In a recent research note, the analysts at Jefferies made a big move by adding a top health care company to the firm’s well-respected Franchise Picks list of stocks to Buy. Molina Healthcare Inc. (NYSE: MOH) was raised to Buy and becomes the newest member of the Franchise Picks list.
The company is one of the largest Medicaid managed care plans in the United States, administering programs in over a dozen states. The company operates through three segments: Health Plans, Molina Medicaid Solutions and Other. The Health Plans segment operates plans in 12 states. As of December 31, 2017, this segment served approximately 4.5 million members who were eligible for Medicaid, Medicare and other government-sponsored health care programs.
The Jefferies analyst is very positive on the company and noted this when the stock was added to the Franchise Picks portfolio:
Analyst Dave Windley thinks the stabilization, turnaround, and path to earnings per share growth is more visible now with new CEO Zubretsky (joined Nov ’17) laying out a very detailed game plan at the company’s late May Investor Day. Dave believes the turnaround plan is responsibly conservative and significantly value-enhancing (EPS power is ~$10 in 4-5 yrs versus his $4.56 2018 estimated figure). The biggest risk to Molina is the TX re-procurement, the state has 2 request for proposals that will be awarded close to each other in Oct 2018 and Jan 2019. 12-14% of profits come from the state, but Dave estimates that the reasonable downside is 5-6% of profits, based on Molina’s current positions, competition, and the Texas award intentions.
The Jefferies price target for the shares is $124, and the Wall Street consensus target is at $97. The stock at $102.31 just after Monday’s opening bell.
In addition, the following top energy stock are also on the Franchise Picks List, and with oil shooting higher Friday, all make good sense for investors to look at now.
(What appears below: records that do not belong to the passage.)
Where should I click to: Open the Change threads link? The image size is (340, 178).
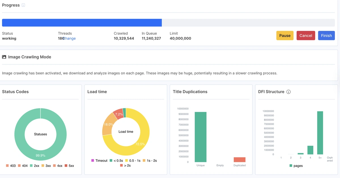(69, 38)
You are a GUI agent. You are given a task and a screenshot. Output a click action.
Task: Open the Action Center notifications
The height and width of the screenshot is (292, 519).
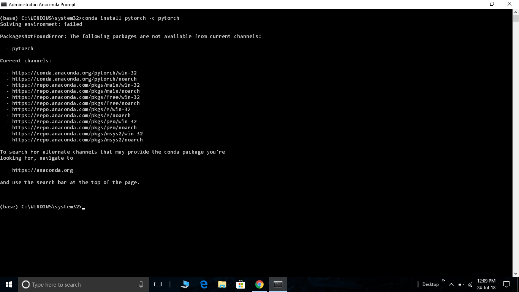click(506, 284)
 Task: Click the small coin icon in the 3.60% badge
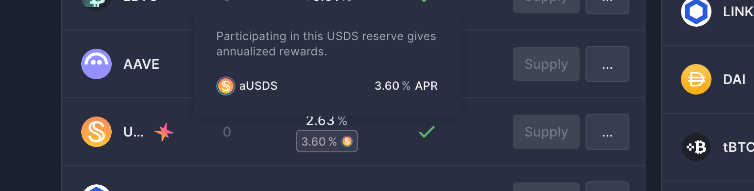pyautogui.click(x=347, y=141)
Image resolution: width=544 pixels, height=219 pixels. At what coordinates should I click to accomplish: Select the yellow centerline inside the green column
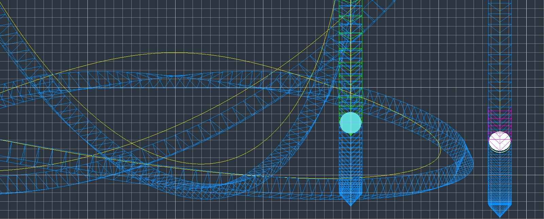coord(351,34)
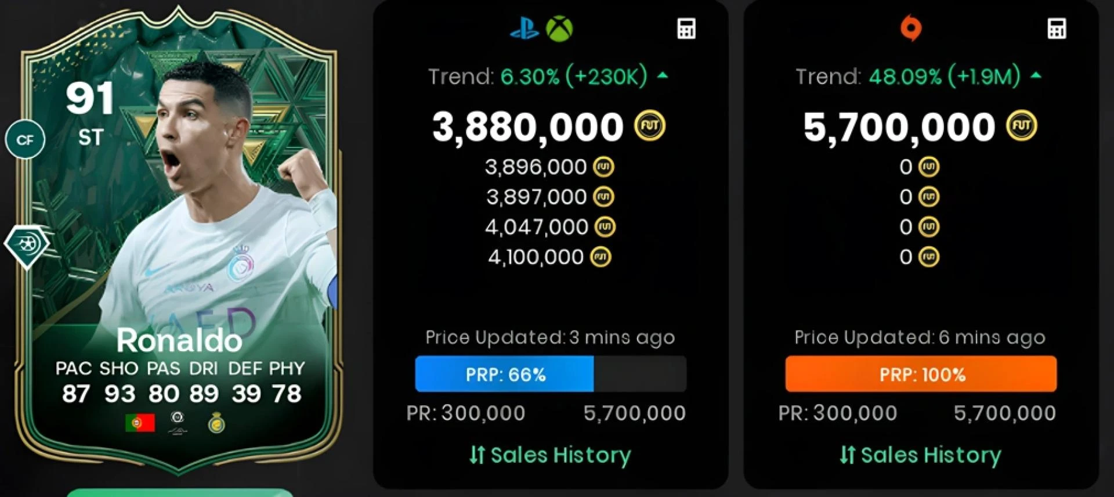Open the console Sales History
1114x497 pixels.
550,455
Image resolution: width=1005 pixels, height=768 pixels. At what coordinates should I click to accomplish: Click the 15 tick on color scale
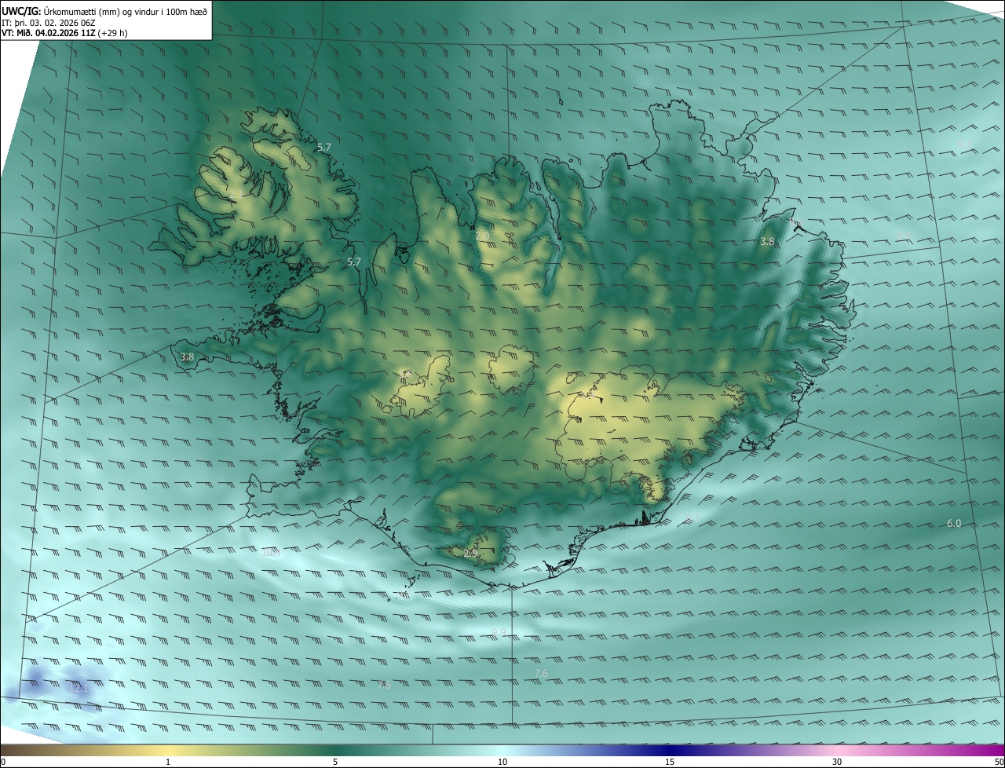pos(670,763)
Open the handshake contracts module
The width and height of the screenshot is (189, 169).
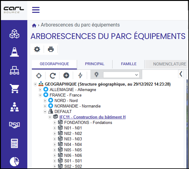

This integrated giant is a safer way for investors looking to stay or get long the energy sector, and it has big Permian Basin exposure. Chevron Corporation (NYSE: CVX) is a US-based integrated oil and gas company, with worldwide operations in exploration and production, refining and marketing, transportation and petrochemicals.
The company sports a sizable dividend and has a solid place in the sector when it comes to natural gas and liquefied natural gas. Some on Wall Street estimate that the company will have a compound annual growth rate of over 5% for the next five years.
The company’s production from the Permian Basin continues to exceed trajectory, and it provided investors with a reasonably bullish update at the March 6 investors day.
With Permian production and asset disposals targets reset, the company can raise the dividend 20% and buyback 15% of shares. Many analysts view the strategy update as appropriately conservative for one of the more oil-levered majors. The Chevron strategy through 2020 is focused on discipline, enabled by step change in capital efficiency driven by doubling Permian production.
Chevron shareholders are paid an outstanding 3.58% dividend. Jefferies has a price target of $157, and the posted consensus price target was last seen at $145.68. The shares traded early Monday at $124.30 apiece.